▶ Anweisung A: Führe jede Zeile der Einträge auf, in der die Zeichenfolge „dimensions“ vorkommt. Achte dabei auf Groß- und Kleinschreibung.

▶ Quelldokument:

Es stellen sich unter anderem die folgenden Fragen: Welche zentralen Verhaltensannahmen unterstellt der wirtschaftsliberale Mainstream und welche verbraucherpolitischen Schlussfolgerungen zieht er? Warum ist die Skepsis bei großen Teilen der Wirtschaftsliberalen noch immer hoch, neuere Erkenntnisse der Verhaltensökonomik bei ihren politischen Schlussfolgerungen zu integrieren, und sind die Einwände von dieser Seite wirklich alle stichhaltig? Welche wesentlichen Implikationen ergeben sich aus einer verhaltensökonomisch fundierten Ordnungspolitik für die Verbraucherpolitik als einem zentralen Feld ihrer Anwendung?

(Ein Datenblock)
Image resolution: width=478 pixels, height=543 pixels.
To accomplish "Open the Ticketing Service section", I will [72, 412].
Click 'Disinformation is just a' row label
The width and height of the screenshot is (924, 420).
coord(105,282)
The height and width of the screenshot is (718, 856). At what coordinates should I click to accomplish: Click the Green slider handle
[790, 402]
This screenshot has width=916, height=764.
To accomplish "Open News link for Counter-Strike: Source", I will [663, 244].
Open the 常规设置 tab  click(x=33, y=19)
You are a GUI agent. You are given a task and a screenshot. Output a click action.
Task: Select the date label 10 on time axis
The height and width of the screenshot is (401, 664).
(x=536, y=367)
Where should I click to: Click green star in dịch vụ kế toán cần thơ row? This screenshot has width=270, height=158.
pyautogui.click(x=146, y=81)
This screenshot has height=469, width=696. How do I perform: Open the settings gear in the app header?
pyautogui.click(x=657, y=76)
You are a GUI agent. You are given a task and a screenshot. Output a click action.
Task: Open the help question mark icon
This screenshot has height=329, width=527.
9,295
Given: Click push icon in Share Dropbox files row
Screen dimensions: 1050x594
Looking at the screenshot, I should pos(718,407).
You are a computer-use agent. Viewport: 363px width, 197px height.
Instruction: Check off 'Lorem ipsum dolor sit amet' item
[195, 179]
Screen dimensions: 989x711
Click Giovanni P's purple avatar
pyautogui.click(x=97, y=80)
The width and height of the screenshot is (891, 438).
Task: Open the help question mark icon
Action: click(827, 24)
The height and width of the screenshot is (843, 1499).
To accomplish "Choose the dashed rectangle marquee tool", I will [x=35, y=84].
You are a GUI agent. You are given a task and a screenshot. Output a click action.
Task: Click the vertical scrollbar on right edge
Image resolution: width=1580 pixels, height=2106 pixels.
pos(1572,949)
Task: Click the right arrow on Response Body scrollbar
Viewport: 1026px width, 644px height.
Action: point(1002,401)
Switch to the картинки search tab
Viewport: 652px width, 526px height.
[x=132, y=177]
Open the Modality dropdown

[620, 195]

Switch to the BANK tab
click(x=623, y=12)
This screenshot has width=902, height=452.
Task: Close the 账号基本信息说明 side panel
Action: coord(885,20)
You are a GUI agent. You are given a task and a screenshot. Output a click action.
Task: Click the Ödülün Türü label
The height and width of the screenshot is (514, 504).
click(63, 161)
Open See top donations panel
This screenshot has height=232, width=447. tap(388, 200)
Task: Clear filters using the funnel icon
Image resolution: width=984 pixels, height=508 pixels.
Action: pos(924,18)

▶ Anweisung B: Schreibe den Text über Verhaltensökonomik und Verbraucherpolitik vollständig und wortgetreu ab.

▶ Korrektes Ergebnis A:
Screen dimensions: 1050x594
Screen dimensions: 989x711

▶ Korrektes Ergebnis B:
Es stellen sich unter anderem die folgenden Fragen: Welche zentralen Verhaltensannahmen unterstellt der wirtschaftsliberale Mainstream und welche verbraucherpolitischen Schlussfolgerungen zieht er? Warum ist die Skepsis bei großen Teilen der Wirtschaftsliberalen noch immer hoch, neuere Erkenntnisse der Verhaltensökonomik bei ihren politischen Schlussfolgerungen zu integrieren, und sind die Einwände von dieser Seite wirklich alle stichhaltig? Welche wesentlichen Implikationen ergeben sich aus einer verhaltensökonomisch fundierten Ordnungspolitik für die Verbraucherpolitik als einem zentralen Feld ihrer Anwendung?